20 pages • 40 minutes read
Analyzing Williams’s poem seems to threaten the poem’s very premise. At just 47 words, and those words, simple constructs of one or two syllables, not even managing to find their way to a complete sentence, the poem defies the excessive breadth of typical extended analysis, analysis that sometimes distracts from the poem’s insistence that suggestion is more powerful than explanation, subtlety more revealing than elucidation, feeling more persuasive than intellect.
The poet says in all but words: Here is an image I snatched from the sort of landscape that you regularly pass through but seldom notice; here is an image I felt. See it, feel it, or don’t. Or even better—don’t see mine but go out, eyes open, and see your own. In a poem that suggests more than it reveals and reveals more than it explains, the work of analysis is akin to ancient astronomers making sense of constellations. The poet here gives us six unrelated images: trees; wind; some leaves still on the branches; other leaves scattered on the ground below; a bare garden; and a border of still vibrant plants that edge it. Constellate away, he urges.

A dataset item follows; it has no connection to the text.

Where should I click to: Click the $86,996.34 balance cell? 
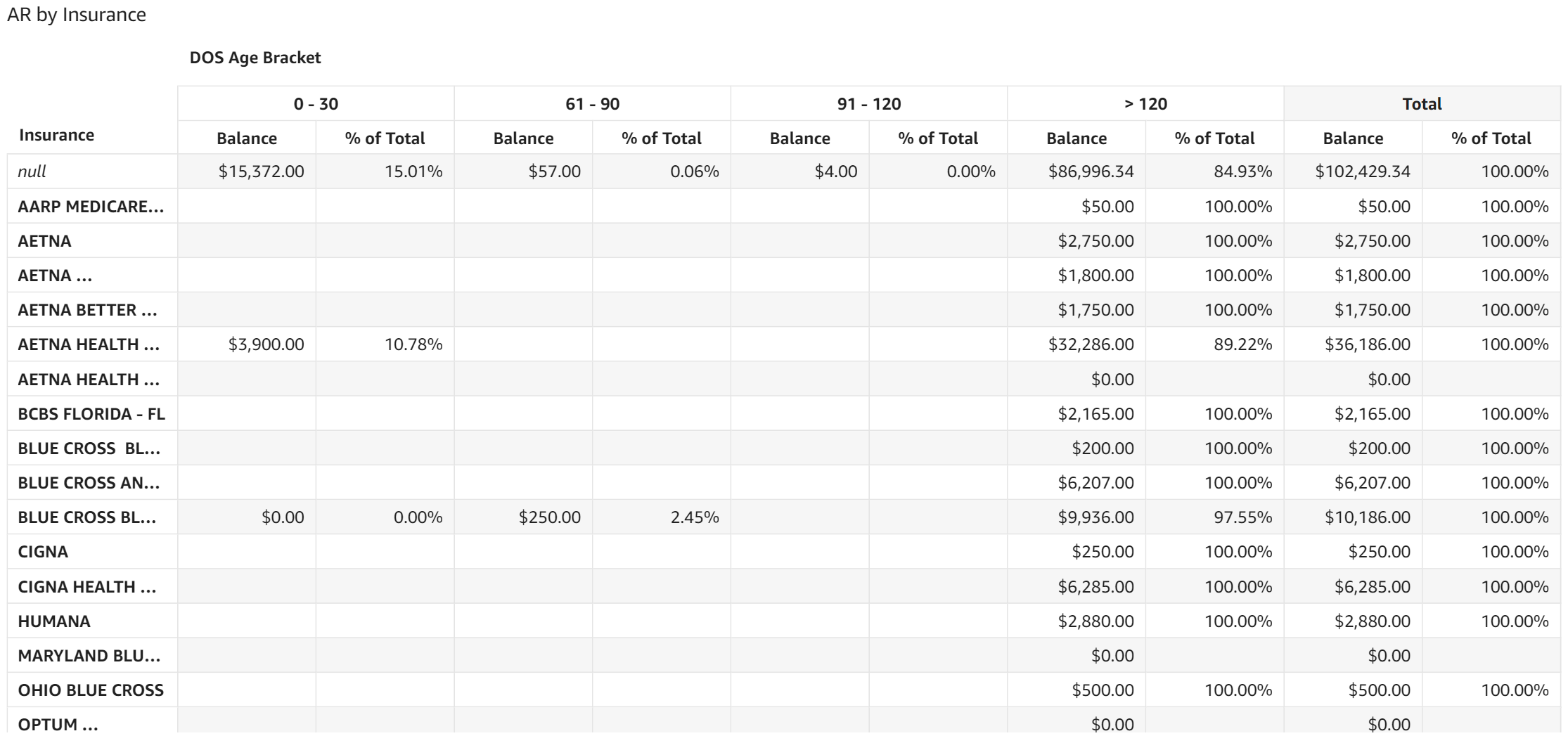coord(1091,172)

The images are themselves unrelated save that they share the same visual field of the poem. They are in the same frame shot much like the dots of light in a constellation that really share nothing but the umbrella of the night sky. The poem resists tidy and clear communication. Indeed, it even fractures itself—it never even finds its way to a complete grammatically-sound sentence. And the poet never intrudes to extract from the picture some elaborate theme. The poem not only does not invite analysis but resists it. It exists solely as a sinewy string of words that are themselves sonic delights, whose vowels and consonants play against each other in the ear, words that seek in their conciseness, their precision, their very minimalism to present nothing more—and nothing less—than a random collision of surfaces, an accidental choreography of lines, colors, shadows, motion, and shapes, a snapshot-moment that has struck the poet unexpectedly, apparently, in a moment of breathtaking consequence available not to us perhaps but surely to the poet.

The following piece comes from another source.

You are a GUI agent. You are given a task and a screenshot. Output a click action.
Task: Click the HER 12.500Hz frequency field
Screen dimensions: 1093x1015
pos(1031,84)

The poem is thus an invitation: It shows readers something, but it doesn’t ask for that something to be explicated. Is there any wonder that for more than two decades, Williams struggled to find his readership and struggled against a critical establishment trained to expect poems to deliver meaning and reveal purpose? After all, is it not far easier to go out at night and trace the Big Dipper or recover Orion than to face the daunting task of constellating on your own?
Thus, the poem, despite being so clearly impersonal and even objective, makes an impassioned and very personal plea to an unsuspecting reader: Be one of those upon whom nothing is wasted. The poem then is less about what it means—the progress of the seasons—but rather about the unsuspected gift of awareness that everyone, not just poets, possesses to not just see the world but to interact with it, to let it inspire you, reshape you, shatter you with epiphanies no one else understands, epiphanies indeed designed for no one else but you.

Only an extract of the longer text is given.